• WHAT YOU SHOULD DO: Look through the material below and copy every line containing the word "Access".

• DATA RECORDS:

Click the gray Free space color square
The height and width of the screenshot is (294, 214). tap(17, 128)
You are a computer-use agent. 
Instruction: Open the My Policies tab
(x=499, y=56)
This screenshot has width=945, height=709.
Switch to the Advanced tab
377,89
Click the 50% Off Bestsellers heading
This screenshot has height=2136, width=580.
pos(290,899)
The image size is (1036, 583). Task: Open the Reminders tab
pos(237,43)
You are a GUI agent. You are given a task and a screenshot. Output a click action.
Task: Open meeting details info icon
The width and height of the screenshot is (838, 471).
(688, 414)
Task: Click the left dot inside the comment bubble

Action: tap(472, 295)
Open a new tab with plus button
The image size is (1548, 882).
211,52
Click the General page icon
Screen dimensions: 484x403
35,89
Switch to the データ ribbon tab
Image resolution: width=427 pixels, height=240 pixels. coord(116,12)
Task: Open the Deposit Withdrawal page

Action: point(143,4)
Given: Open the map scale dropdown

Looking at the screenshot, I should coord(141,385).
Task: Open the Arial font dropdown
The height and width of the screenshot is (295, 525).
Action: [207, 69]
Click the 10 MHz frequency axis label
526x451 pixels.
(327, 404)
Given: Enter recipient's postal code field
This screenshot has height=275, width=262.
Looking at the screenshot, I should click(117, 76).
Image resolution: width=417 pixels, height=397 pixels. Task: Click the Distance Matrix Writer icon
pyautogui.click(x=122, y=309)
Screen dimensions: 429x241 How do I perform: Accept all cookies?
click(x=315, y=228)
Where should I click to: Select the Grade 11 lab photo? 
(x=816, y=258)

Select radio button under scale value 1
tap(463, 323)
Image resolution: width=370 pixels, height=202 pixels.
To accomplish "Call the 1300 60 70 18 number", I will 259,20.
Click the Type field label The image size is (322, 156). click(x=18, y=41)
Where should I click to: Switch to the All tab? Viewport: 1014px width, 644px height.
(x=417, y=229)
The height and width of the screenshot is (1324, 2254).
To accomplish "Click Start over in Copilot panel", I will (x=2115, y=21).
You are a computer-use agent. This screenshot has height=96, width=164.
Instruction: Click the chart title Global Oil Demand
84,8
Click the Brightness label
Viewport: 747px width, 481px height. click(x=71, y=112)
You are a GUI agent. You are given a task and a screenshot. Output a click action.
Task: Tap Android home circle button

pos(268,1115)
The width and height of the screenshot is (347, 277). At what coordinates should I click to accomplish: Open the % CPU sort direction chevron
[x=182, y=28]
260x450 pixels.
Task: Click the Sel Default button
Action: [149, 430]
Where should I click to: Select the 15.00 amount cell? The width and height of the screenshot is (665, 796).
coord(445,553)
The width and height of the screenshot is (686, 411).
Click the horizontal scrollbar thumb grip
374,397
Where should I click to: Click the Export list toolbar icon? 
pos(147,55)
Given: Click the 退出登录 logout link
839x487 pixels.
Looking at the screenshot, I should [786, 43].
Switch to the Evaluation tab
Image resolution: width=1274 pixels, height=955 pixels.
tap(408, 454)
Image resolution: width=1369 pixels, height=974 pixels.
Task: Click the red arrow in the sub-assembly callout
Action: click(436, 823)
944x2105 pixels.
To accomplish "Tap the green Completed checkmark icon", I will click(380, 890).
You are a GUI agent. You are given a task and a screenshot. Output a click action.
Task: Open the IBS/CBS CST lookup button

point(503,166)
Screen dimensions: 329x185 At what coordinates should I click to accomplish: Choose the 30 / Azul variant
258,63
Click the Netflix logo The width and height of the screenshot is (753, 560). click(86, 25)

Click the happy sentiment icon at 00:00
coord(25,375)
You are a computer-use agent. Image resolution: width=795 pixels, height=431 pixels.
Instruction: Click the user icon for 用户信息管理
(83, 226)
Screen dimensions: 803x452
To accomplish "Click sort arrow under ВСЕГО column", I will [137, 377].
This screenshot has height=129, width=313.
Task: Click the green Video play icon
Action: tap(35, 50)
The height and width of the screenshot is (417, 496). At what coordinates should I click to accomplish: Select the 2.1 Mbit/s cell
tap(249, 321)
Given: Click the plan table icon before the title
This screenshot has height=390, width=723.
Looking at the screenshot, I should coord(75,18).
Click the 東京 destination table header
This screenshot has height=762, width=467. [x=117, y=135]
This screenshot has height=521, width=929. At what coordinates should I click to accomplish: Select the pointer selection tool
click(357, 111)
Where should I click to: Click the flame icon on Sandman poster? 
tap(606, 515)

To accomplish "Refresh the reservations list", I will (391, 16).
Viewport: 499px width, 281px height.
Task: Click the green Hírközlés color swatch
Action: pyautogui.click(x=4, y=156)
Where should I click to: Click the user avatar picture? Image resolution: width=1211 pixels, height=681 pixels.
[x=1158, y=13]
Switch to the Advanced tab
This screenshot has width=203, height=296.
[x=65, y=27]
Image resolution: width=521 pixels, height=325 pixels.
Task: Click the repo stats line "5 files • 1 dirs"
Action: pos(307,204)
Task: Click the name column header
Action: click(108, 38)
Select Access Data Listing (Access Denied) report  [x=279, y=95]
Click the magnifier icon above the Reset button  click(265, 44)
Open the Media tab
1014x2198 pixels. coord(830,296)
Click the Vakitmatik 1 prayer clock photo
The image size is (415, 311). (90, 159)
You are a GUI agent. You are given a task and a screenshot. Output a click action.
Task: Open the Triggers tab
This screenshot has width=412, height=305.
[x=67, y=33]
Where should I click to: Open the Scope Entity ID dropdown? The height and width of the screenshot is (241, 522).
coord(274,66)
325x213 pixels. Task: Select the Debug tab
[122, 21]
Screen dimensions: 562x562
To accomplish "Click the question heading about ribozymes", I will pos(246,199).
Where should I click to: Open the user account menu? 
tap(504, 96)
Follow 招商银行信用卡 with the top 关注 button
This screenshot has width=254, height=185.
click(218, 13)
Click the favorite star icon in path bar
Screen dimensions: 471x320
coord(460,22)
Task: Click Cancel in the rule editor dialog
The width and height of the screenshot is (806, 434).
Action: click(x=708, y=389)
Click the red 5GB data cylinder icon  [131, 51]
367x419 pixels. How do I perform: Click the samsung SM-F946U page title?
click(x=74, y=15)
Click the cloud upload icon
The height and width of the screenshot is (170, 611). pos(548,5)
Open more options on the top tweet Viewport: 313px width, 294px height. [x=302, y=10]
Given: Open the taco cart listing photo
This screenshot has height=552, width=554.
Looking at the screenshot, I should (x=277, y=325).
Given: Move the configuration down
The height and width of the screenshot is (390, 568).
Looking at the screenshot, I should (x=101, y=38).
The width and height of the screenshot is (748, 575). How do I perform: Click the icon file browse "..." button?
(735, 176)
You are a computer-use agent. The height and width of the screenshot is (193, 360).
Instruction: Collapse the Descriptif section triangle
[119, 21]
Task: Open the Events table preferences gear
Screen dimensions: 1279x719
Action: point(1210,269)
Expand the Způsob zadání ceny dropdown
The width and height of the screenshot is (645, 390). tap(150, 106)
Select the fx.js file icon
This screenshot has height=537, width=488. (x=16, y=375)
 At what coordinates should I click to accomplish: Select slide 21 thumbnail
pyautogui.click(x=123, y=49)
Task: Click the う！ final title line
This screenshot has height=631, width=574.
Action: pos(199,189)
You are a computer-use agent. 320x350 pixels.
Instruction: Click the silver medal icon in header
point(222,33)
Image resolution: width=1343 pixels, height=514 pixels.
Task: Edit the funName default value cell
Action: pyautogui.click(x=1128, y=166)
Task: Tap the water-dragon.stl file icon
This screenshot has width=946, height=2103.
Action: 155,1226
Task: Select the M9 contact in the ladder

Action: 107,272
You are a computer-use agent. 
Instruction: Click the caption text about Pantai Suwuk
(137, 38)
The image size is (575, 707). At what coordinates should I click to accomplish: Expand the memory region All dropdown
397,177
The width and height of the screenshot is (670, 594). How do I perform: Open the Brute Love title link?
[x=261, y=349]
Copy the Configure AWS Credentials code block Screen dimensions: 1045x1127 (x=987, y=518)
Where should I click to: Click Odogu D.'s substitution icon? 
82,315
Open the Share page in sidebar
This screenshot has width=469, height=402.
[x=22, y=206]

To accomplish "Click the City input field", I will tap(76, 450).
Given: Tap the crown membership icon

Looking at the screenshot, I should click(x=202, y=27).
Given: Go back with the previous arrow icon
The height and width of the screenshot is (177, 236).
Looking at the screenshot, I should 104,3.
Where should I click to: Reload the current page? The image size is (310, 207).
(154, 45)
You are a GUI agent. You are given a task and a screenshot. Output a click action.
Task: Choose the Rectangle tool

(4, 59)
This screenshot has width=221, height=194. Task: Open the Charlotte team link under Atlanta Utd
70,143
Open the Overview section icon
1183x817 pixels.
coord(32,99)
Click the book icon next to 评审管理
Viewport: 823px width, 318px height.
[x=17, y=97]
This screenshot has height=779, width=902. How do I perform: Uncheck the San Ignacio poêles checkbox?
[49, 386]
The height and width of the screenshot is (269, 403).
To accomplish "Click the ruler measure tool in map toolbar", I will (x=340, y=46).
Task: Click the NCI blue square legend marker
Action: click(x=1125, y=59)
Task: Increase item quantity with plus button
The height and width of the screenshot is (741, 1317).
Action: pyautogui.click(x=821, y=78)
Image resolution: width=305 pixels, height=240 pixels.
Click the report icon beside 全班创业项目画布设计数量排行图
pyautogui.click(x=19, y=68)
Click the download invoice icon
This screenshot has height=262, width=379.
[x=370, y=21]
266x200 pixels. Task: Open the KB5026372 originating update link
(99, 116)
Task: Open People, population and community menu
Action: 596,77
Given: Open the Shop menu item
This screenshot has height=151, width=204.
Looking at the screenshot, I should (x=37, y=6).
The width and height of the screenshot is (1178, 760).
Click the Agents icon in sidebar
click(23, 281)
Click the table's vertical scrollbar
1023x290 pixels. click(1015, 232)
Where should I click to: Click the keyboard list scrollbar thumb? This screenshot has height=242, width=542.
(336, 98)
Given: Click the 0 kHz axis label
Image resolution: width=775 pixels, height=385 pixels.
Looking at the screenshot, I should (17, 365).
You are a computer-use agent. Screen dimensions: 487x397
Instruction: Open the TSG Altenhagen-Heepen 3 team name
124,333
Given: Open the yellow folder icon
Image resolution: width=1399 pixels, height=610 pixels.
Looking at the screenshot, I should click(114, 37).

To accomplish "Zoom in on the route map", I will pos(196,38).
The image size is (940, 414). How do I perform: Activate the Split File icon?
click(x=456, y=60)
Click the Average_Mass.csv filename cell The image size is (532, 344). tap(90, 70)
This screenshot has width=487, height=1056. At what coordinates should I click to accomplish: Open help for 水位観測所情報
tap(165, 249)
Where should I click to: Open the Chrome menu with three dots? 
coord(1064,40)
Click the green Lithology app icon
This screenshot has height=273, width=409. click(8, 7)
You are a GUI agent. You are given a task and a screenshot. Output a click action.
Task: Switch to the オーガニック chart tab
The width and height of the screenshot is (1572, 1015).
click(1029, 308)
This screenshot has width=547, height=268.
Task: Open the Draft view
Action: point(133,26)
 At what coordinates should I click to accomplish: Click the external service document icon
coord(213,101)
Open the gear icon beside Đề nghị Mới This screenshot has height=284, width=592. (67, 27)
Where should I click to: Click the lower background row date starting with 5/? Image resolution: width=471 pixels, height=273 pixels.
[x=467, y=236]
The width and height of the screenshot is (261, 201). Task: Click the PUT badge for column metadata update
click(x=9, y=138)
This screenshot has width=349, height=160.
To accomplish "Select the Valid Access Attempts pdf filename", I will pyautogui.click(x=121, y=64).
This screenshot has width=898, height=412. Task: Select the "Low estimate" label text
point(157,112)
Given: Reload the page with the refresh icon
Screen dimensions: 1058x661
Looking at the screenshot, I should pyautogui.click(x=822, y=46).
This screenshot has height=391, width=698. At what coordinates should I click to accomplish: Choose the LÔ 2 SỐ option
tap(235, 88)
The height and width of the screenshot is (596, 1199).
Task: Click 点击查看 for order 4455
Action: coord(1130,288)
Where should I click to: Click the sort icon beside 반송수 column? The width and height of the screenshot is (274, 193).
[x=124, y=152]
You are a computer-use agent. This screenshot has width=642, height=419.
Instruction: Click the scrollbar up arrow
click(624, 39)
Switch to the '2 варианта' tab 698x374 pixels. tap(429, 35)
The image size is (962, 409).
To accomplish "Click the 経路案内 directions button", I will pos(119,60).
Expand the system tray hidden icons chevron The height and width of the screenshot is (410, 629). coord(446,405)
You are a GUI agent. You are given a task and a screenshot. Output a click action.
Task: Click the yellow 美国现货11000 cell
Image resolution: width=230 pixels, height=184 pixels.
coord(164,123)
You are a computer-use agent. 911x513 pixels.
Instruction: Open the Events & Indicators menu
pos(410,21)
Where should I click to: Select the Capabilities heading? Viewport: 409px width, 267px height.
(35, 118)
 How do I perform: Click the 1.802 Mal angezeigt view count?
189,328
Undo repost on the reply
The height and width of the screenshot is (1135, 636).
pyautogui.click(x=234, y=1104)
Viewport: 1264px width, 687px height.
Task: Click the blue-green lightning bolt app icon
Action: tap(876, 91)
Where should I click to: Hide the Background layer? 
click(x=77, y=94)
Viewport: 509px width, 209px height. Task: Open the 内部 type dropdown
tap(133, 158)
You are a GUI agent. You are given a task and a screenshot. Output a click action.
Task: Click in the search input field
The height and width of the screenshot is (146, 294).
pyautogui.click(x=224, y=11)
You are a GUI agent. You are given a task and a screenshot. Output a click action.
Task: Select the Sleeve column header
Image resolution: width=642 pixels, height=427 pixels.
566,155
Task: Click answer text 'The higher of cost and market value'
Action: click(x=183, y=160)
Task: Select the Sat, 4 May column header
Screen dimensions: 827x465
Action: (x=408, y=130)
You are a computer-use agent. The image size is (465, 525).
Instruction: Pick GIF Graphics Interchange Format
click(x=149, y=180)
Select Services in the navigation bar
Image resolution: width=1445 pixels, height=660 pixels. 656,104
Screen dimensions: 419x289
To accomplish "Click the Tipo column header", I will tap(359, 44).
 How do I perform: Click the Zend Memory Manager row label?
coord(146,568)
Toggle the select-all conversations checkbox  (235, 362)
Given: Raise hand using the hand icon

• RESULT OF THE TASK:
Select Access Data Listing (Access Denied) report  [x=279, y=95]
To accomplish "Select the Valid Access Attempts pdf filename", I will pyautogui.click(x=121, y=64).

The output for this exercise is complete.